El dueño de la mina no responde. No puede responder- Inmóvil sobre la hierba, parece un tronco más entre los troncos del hayedo.
Santiago vive en Quintana, una pequeña aldea escondida chopos a los pies de Peñ a Malera. Santiago -antiguo compañero de trabajo de Ramiro y uno de nuestros más fieles enlaces desde que estamos en el monte-, a sus cuarenta años, sólo ha logrado reunir en torno suyo una pareja de vacas de tiro, un exiguo rebaño de cabras y media docena de hijos que apenas sirven aún para ayudar a su madre a cuidar de los animales y cultivar el huerto.
Así que, todos los días, con las estrellas colgadas todavía del cielo de Quintana, Santiago coge su bicicleta y, llueva o nieve, recorre los quince kilómetros largos que le separan de Ferreras para enterrarse en la mina de don José.

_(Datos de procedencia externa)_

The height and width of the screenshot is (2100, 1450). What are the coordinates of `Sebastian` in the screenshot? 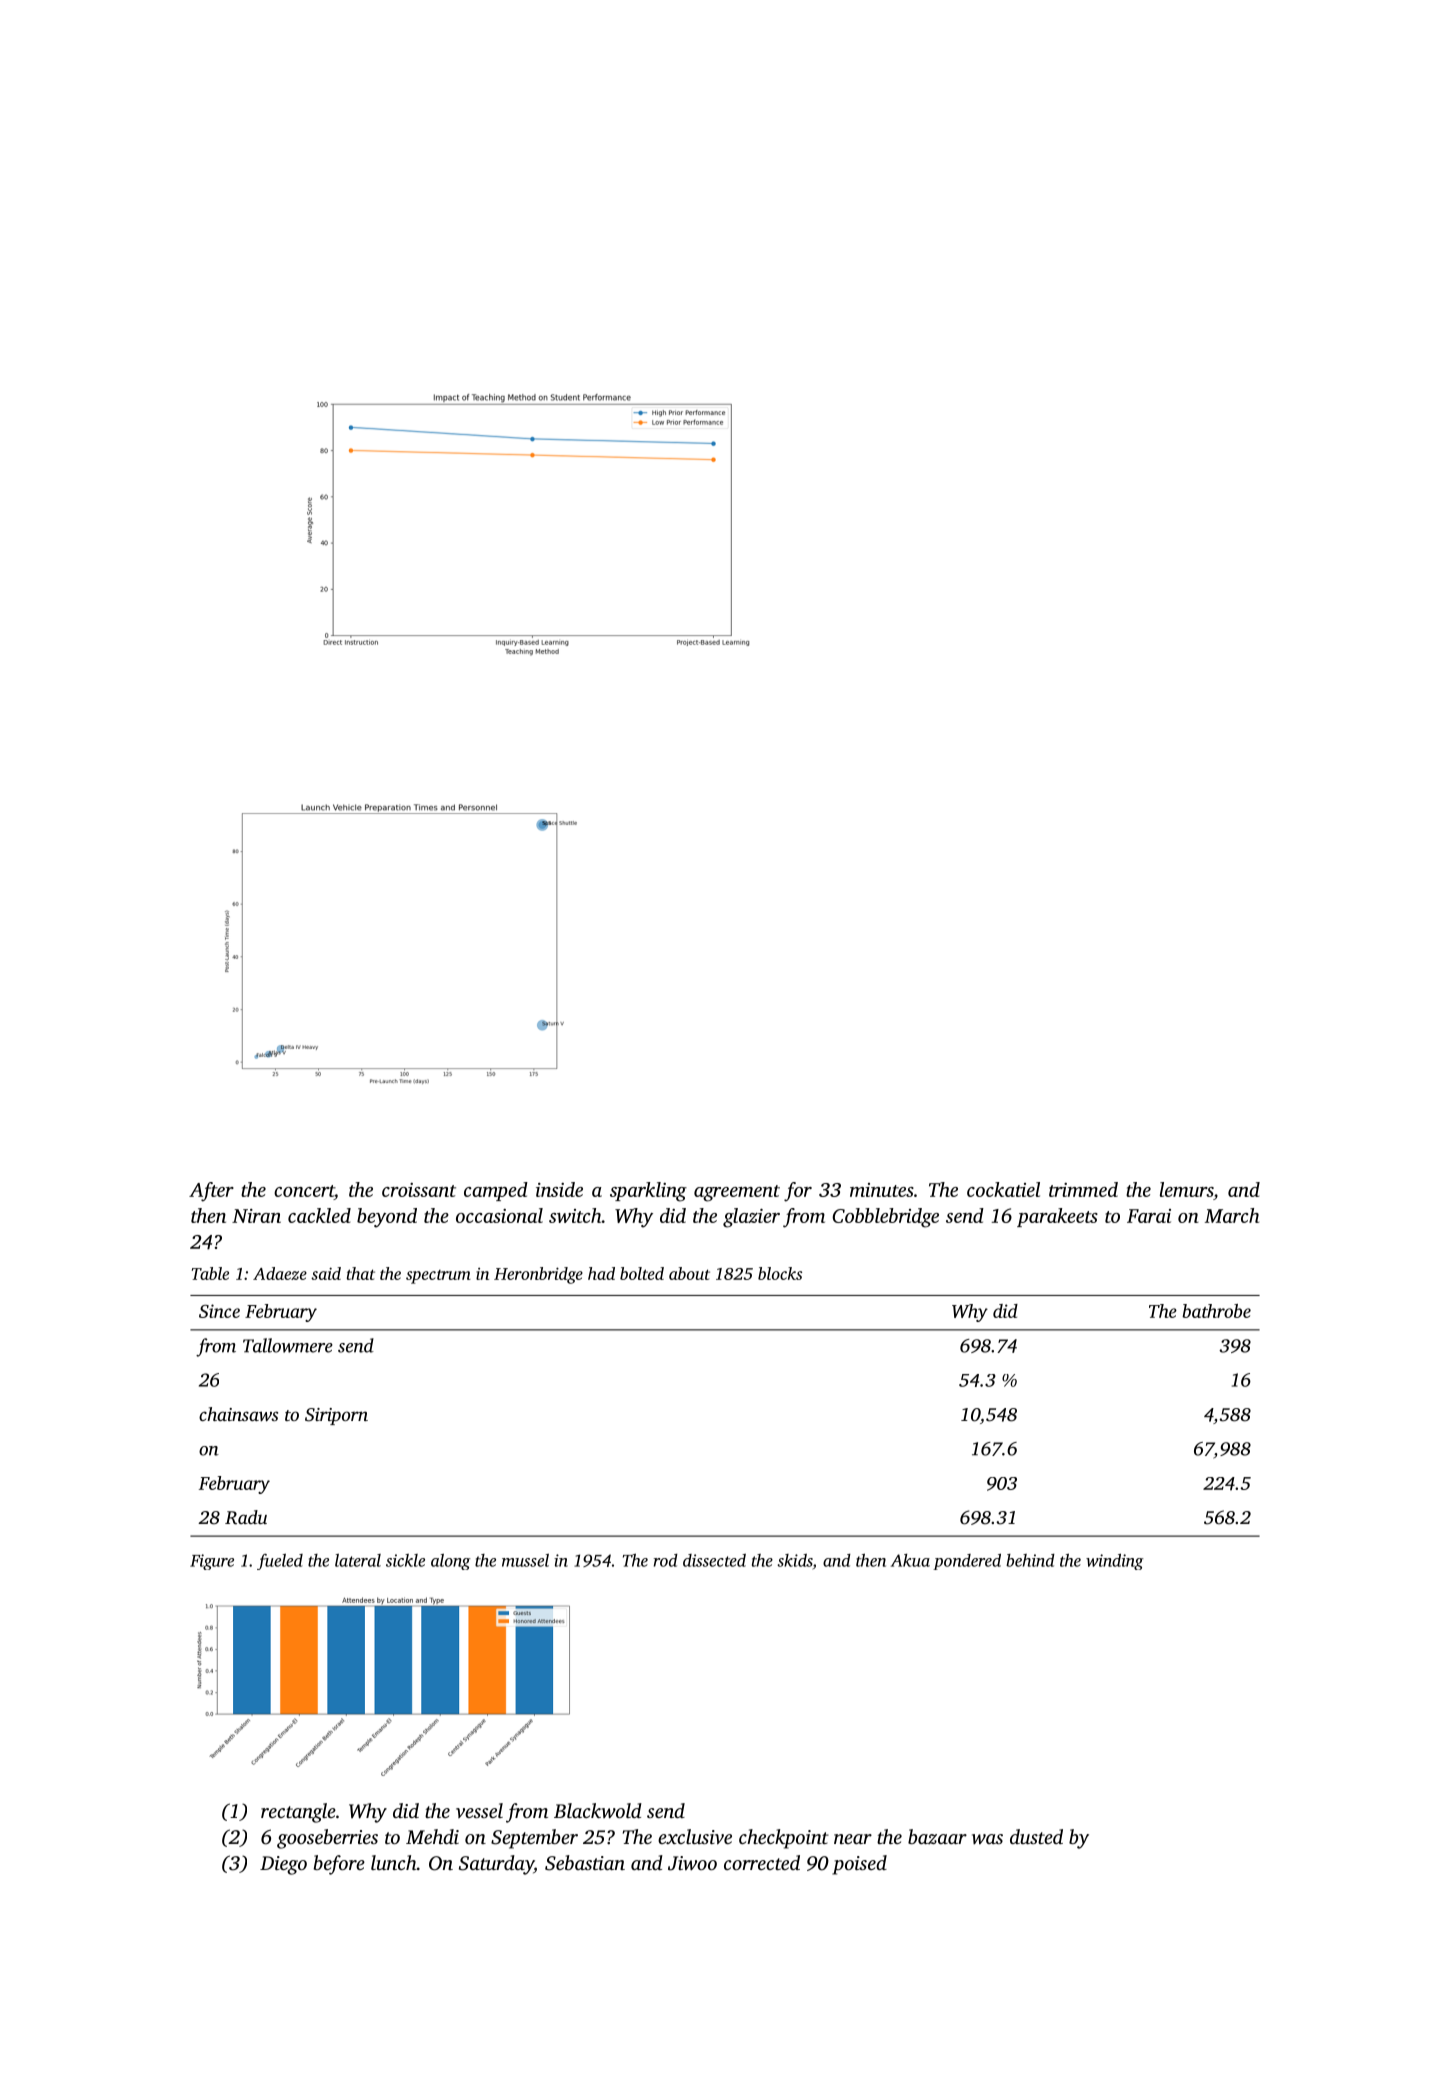 It's located at (585, 1863).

Y ya no vuelve a casa hasta la noche.
Hoy, sin embargo, de regreso a Quintana, a la mitad del camino que sube de Vegavieja, Santiago ha escuchado el grito del búho en el robledal.
Inmediatamente se detiene. Escruta durante unos instantes las sombras de la noche a su alrededor y, luego, apaga y enciende el faro de la bicicleta tres veces.

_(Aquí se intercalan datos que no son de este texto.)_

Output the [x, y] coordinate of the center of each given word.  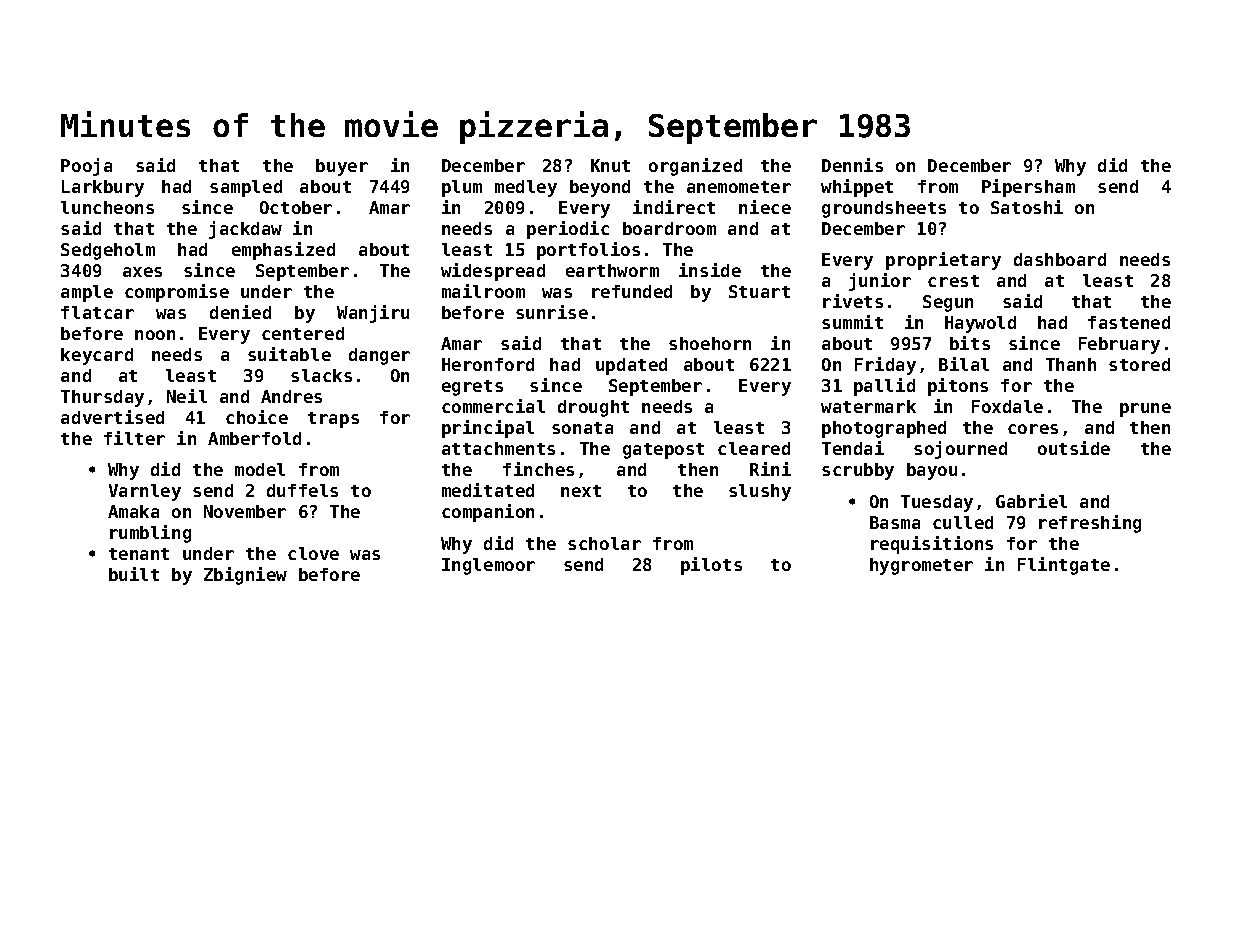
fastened [1129, 322]
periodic [568, 230]
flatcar [97, 312]
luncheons [107, 207]
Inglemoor [488, 566]
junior [880, 282]
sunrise [552, 312]
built [134, 574]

Lo apaga finalmente al verme aparecer al borde del camino.
– Santiago.
– Hola, Ángel.
– ¿Cómo subes tan tarde hoy?
– Me entretuve en la farmacia de Vegavieja. Unos recados para Consuelo, ya sabes.
Consuelo es su mujer. Una mujer enferma y oscura. Una mujer, como todas las mujeres de esta tierra, envejecida antes de tiempo.
– ¿Viste algo?
– No, nada extraño. Al menos en la mina.
– ¿Y en el cuartel?
– Lo mismo. Creo que la mujer de don José no ha dado parte.
Santiago mira incesantemente a un lado y a otro vigilando el camino. Sus ojos cansados, endurecidos por la mina, podrían descubrir a distancia una sombra acechando escondida entre las sombras inmóviles de la noche.
– Es mañana, ¿verdad? -me pregunta.
– A las seis. Quizá te cruces con el coche cuando bajes.
– Que tengáis mucha suerte, Ángel.
El faro de la bicicleta alumbra ya el camino nuevamente.
– Santiago…
Él se vuelve para mirarme.
– Es posible que no volvamos a vernos. Por lo menos en mucho tiempo.
Las palabras se agolpan en mi corazón como piedras pesadas. Se resisten a subrayar este adiós que -los dos lo sabemos- puede ser el definitivo.
– Quiero darte las gracias por todo lo que…
Pero Santiago me estrecha la mano, en silencio, y se aleja empujando la bicicleta por el camino.
El dueño de la mina, muy nervioso, consulta otra vez su reloj y mira con ansiedad la cinta negra de la carretera.
– Ya es la hora -me dice-. Ya tenían que estar aquí.
Y me enseña el reloj de cadena de oro cuyas manecillas señalan las seis y media de la mañana.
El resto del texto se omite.